Lista de tarefas:
• A. Reescreva tudo desde "Distante 576 quilômetros" até "a 350 quilômetros." no trecho sobre aviação regional, trocando "desembolsados" por "gastos".
• B. Responda a estas perguntas sobre o trecho sobre aviação regional:
(i) No Pdar, até quantos passageiros por ano podiam atender os aeroportos da Amazônia?
(ii) Que parque nacional o aeroporto internacional foi criado para atender?
(iii) A quantos quilômetros ficava o aeroporto de Petrolina, antes o mais próximo?

Trecho fornecido:

::::::::::

Em 2015, a Lei 13.097/15 criou o Programa de Desenvolvimento da Aviação Regional (Pdar), pretendendo subvencionar rotas regulares para aeroportos que atendessem até 600 mil passageiros por ano ou 800 mil na Amazônia, com redução de tarifas aeroportuárias e subsídios para metade dos bilhetes em aviões de até 120 passageiros – o que foi visto, na época, inclusive como incentivo à Embraer, principal fabricante de aeronaves desse porte. Em corte de gastos, o programa acabou suspenso sem nunca ter sido regulamentado.
Além disso, a existência de aeroportos em boas condições não é, por si só, suficiente para atrair empresas aéreas interessadas em operar regularmente no local – ou, por vezes, a dificuldade não é a situação básica do aeródromo. Caso interessante para entender essa lógica é o do aeroporto internacional criado para atender o Parque Nacional da Serra da Capivara, que ocupa vaga da Unesco de Patrimônio Cultural da Humanidade.
Distante 576 quilômetros da capital piauiense Teresina, o aeroporto de São Raimundo Nonato – terminal de passageiros que, do alto, forma a pintura rupestre símbolo do local – foi inaugurado em 2015, após cerca de R$ 20 milhões desembolsados e 12 anos de obras e expectativas de que o terminal fomentaria o turismo no Parque, já que o aeroporto mais próximo era o de Petrolina, em Pernambuco, a 350 quilômetros.

::::::::::

Material apresentado:
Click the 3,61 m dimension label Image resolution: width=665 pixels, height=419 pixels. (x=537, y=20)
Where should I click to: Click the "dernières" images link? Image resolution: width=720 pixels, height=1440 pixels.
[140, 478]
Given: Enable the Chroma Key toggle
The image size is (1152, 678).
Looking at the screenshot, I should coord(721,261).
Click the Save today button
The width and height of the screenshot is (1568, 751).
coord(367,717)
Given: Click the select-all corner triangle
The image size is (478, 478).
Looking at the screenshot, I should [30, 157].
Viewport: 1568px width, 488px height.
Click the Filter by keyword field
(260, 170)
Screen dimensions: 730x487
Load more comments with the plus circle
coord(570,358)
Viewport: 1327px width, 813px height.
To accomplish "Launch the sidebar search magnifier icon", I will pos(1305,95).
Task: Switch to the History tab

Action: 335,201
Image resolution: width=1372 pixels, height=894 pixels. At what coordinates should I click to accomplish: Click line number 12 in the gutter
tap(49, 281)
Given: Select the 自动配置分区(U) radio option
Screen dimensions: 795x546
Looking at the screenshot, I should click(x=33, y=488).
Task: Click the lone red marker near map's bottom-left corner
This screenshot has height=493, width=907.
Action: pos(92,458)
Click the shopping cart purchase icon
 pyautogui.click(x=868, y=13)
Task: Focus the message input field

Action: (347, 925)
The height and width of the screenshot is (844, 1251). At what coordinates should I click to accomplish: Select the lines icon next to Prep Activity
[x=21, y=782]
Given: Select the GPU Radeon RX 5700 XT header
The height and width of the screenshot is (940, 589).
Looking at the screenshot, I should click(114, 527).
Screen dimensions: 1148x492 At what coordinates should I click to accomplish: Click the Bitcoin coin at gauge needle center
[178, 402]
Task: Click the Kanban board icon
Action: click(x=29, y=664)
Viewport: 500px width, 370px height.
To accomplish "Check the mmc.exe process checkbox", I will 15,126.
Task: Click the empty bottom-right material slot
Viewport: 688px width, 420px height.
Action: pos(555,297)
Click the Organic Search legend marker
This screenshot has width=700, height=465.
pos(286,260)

::::::::::

Respostas do exercício:
• A.
Distante 576 quilômetros da capital piauiense Teresina, o aeroporto de São Raimundo Nonato – terminal de passageiros que, do alto, forma a pintura rupestre símbolo do local – foi inaugurado em 2015, após cerca de R$ 20 milhões gastos e 12 anos de obras e expectativas de que o terminal fomentaria o turismo no Parque, já que o aeroporto mais próximo era o de Petrolina, em Pernambuco, a 350 quilômetros.

• B.
(i) Até 800 mil passageiros por ano.
(ii) O Parque Nacional da Serra da Capivara.
(iii) A 350 quilômetros.